STEMtech logo

Data Engineer

STEMtech
Full-time
On-site
Atlanta, Georgia, United States

Company Description

STEMtech has a client in the Atlanta area looking for a Data Engineer who will aid in the optimization of operations by manipulating and aggregating the disparate operational and back office data sources into a format that is easily digestible by both data scientists and statistically adept colleagues.  His/her core responsibility will be to combine large volumes of disparate complex data, conduct quality checks on the data, manipulate the data and ensure continuous access to a clean format of the operational data for data scientists and other stakeholders. In addition, he/she will also assist in developing the data pipeline to ensure ongoing data collection, consolidation, and management

Job Description

·         Create data ingestion pipeline and processes based on jointly defined requirements

·         Profile and analyze data to identify gaps and potential data quality issues; works with business SME’s to resolve these issues

·         Identifies relationships between disparate data sources

·         Uses Python, “R”, Informatica, and other Big Data tools and technologies to code the data Engineering routines

·         Designs and develops the Data Engineering routines for feature extraction, feature generation and feature engineering

·         Works with the group of data scientists and business SMEs to get the requirements and present the details in data

·         Designs and jointly develops the data architecture with data architect and ensures security and maintenance

·         Explores suitable options, designs, and creates data pipeline (data lake / data warehouses) for specific analytical solutions 

·         Identifies gaps and implements solutions for data security, quality and automation of processes

·         Builds data tools and products for effort automation and easy data accessibility

·         Supports maintenance, bug fixing and performance analysis along data pipeline

·         Diagnoses existing architecture and data maturity and identifies gaps

·         Gather requirements, assess gaps and build roadmaps and architectures to help the analytics driven organization achieve its goals

Qualifications

·         8-10 years of experience in data engineering and Data Lake using any Hadoop ecosystem

·         Bachelor’s Degree in Computer Science, Engineering, and/or background in Mathematic and Statistics; Master’s or other advanced degree a plus

·         Previous leadership experience

·         Experience on Big Data platforms (e.g. Hadoop, Map/Reduce, Spark, HBase, HDInsight, Data Bricks, Hive) and with programming languages like UNIX shell scripting, Python etc.

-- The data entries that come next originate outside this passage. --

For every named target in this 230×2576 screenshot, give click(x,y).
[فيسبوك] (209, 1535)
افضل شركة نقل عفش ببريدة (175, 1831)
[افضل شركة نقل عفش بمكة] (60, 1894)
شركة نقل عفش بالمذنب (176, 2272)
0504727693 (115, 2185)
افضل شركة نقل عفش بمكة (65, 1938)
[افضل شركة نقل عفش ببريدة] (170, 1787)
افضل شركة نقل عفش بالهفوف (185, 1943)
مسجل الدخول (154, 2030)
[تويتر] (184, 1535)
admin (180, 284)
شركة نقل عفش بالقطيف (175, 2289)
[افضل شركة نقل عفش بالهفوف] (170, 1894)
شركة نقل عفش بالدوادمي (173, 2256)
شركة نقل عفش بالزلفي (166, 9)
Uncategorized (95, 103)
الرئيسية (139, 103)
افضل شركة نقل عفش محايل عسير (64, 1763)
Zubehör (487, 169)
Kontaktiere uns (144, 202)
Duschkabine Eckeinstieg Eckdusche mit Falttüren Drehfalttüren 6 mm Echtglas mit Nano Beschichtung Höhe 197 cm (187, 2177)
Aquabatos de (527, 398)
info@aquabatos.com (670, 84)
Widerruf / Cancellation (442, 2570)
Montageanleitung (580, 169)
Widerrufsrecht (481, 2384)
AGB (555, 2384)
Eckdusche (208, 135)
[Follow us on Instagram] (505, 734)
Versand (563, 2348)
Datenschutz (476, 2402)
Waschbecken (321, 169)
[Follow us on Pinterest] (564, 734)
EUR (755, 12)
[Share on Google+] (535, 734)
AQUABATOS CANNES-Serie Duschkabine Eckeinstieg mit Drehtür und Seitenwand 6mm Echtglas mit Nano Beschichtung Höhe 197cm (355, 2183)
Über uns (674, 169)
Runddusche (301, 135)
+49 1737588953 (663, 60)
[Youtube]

·         Has used SQL, PL/SQL or T-SQL with RDBMSs like Teradata, MS SQL Server, Oracle etc in production environments

·         Experience with reporting and BI packages e.g. PowerBI, Tableau, SAP BO etc.

·         Strong critical thinking and problem solving skills

·         Success at working on cross-functional teams to meet a common goal

·         Self-starter with a high sense of urgency

Additional Information

All your information will be kept confidential according to EEO guidelines.